→ **PROMPT**:
Give again, word for word, every line in the entries below from the line with "For every named target in this 723×2576" up to and including the line with "[What’s Trending –", and no other line.

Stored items
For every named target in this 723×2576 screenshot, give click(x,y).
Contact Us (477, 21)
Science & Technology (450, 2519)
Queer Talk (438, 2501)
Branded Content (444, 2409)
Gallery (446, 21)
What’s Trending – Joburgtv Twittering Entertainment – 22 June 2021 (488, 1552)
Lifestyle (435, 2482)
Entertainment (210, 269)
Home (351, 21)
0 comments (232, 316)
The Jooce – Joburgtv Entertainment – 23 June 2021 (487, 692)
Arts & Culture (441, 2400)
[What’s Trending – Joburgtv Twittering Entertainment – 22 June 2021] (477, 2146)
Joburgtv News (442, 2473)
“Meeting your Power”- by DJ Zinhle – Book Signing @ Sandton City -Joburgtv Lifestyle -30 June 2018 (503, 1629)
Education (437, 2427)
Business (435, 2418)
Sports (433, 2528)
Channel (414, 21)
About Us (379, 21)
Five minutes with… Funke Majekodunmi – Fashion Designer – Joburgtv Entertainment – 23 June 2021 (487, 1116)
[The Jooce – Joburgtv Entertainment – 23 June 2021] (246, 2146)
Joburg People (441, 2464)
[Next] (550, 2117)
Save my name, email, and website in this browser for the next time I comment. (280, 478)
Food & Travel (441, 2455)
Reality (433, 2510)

==

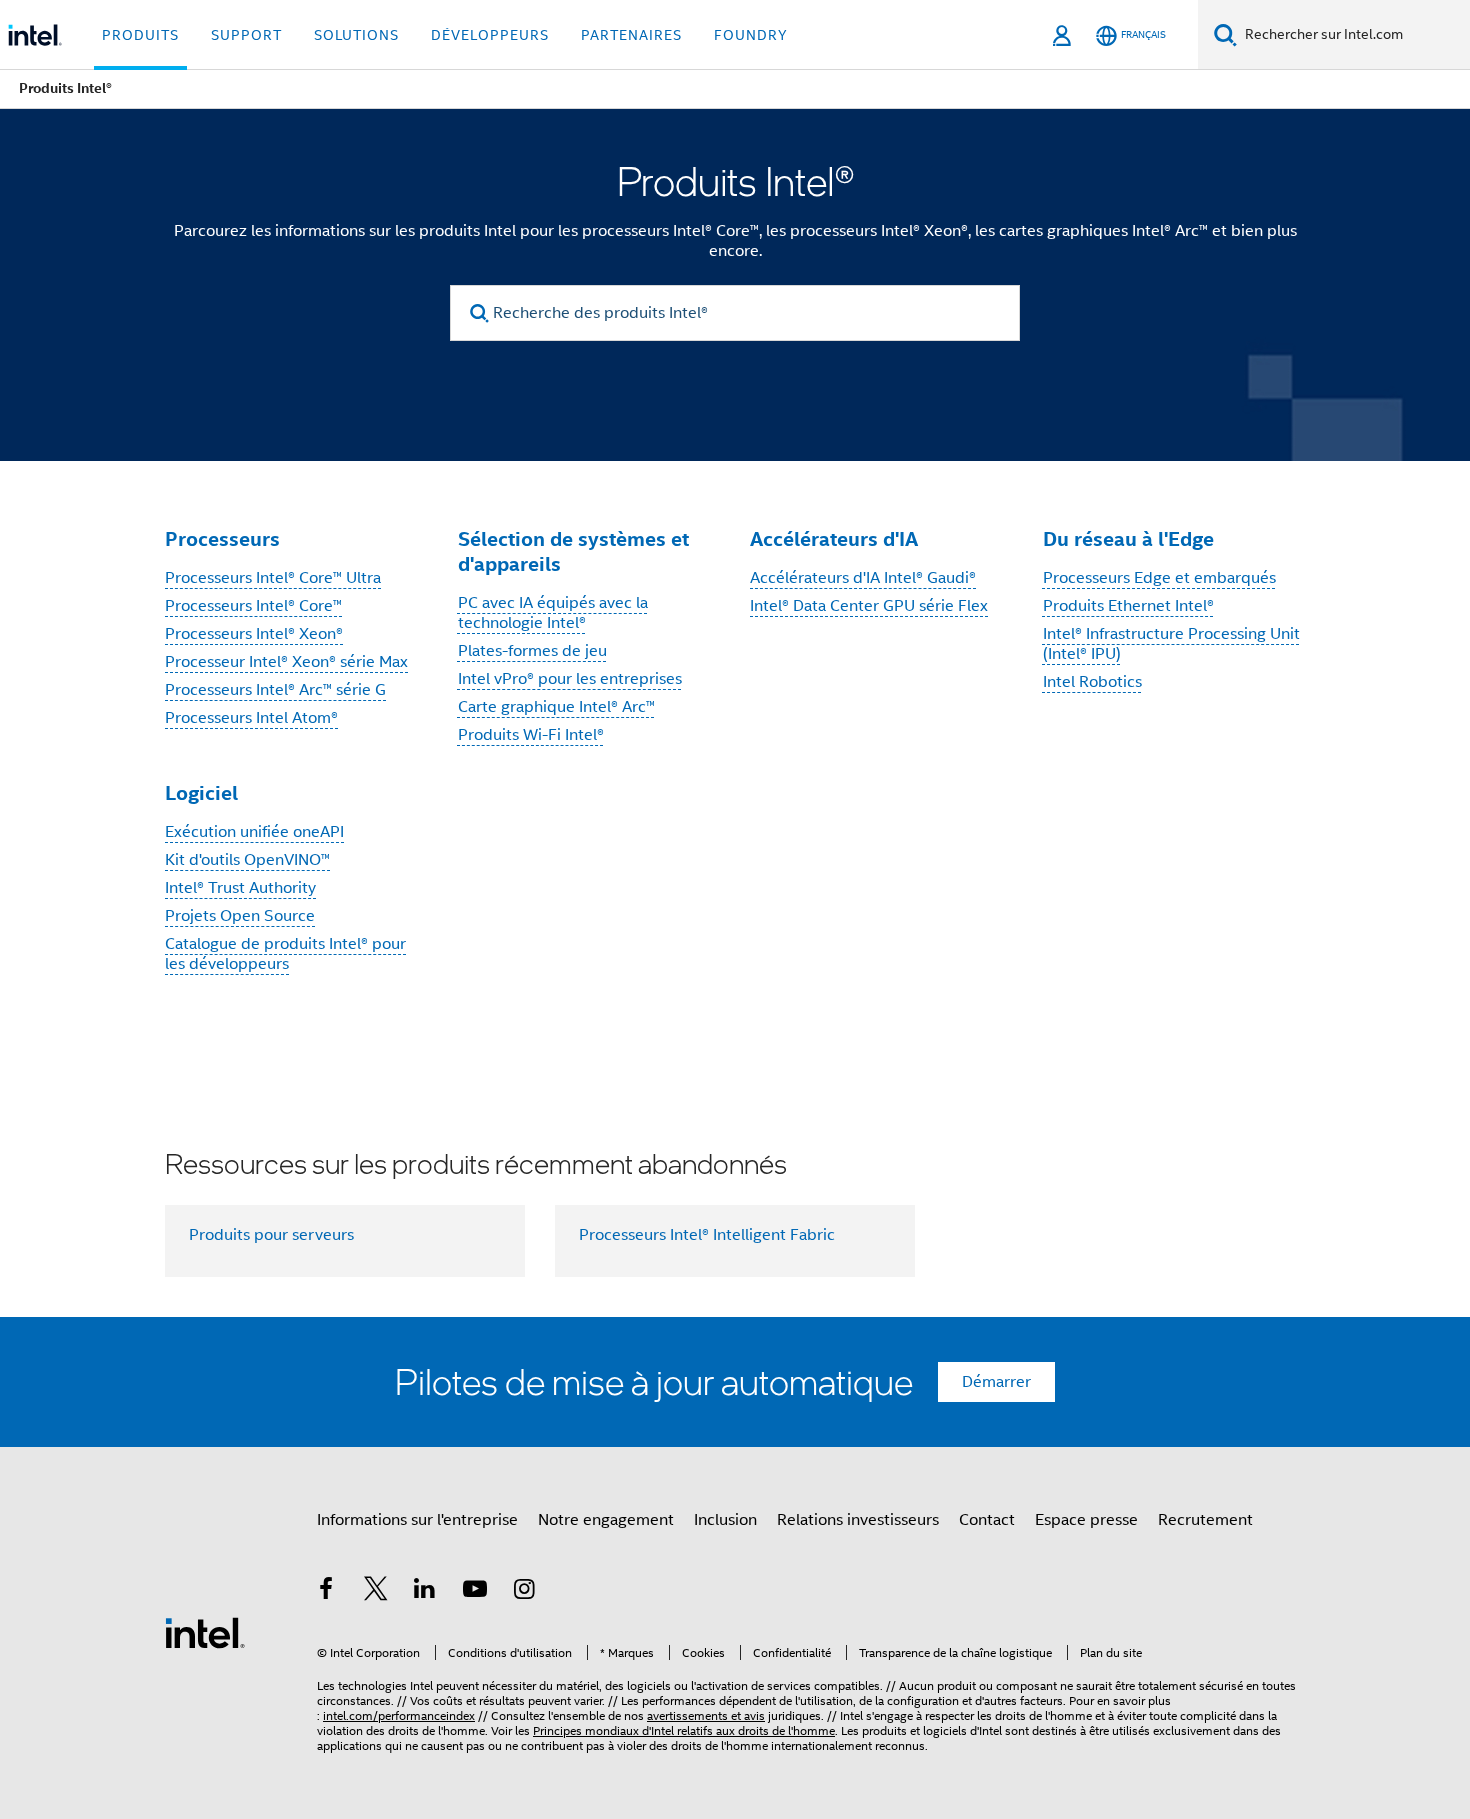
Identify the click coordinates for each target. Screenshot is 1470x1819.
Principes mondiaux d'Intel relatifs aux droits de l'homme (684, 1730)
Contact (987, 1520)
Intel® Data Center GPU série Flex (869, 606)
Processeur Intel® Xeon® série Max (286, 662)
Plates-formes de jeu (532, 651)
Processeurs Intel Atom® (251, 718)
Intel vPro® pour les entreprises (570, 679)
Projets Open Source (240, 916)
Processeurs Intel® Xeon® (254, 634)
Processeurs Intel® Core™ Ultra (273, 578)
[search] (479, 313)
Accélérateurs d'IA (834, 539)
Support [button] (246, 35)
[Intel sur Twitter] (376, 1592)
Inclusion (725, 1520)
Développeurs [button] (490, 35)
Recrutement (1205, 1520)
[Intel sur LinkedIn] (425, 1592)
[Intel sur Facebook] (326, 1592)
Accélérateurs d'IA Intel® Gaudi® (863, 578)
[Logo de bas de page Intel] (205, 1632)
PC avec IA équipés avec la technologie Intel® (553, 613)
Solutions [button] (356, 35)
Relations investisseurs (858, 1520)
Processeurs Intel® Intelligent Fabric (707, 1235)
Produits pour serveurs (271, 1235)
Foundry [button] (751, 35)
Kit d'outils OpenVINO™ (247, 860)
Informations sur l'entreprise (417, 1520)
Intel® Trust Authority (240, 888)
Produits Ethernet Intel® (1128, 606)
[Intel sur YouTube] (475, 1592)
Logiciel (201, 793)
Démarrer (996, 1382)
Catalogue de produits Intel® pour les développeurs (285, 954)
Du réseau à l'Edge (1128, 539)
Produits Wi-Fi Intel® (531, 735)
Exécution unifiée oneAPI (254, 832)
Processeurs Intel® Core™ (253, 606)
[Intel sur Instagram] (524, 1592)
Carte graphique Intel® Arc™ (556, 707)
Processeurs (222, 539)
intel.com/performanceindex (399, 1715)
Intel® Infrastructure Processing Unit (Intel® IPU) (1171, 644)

...

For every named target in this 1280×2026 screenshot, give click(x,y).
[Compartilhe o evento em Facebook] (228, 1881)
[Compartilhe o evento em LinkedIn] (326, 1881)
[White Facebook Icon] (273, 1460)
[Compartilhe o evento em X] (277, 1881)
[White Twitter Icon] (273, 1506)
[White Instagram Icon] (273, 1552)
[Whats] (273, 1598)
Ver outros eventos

→ **SOLUTION BELOW**:
For every named target in this 723×2576 screenshot, give click(x,y).
Contact Us (477, 21)
Science & Technology (450, 2519)
Queer Talk (438, 2501)
Branded Content (444, 2409)
Gallery (446, 21)
What’s Trending – Joburgtv Twittering Entertainment – 22 June 2021 (488, 1552)
Lifestyle (435, 2482)
Entertainment (210, 269)
Home (351, 21)
0 comments (232, 316)
The Jooce – Joburgtv Entertainment – 23 June 2021 (487, 692)
Arts & Culture (441, 2400)
[What’s Trending – Joburgtv Twittering Entertainment – 22 June 2021] (477, 2146)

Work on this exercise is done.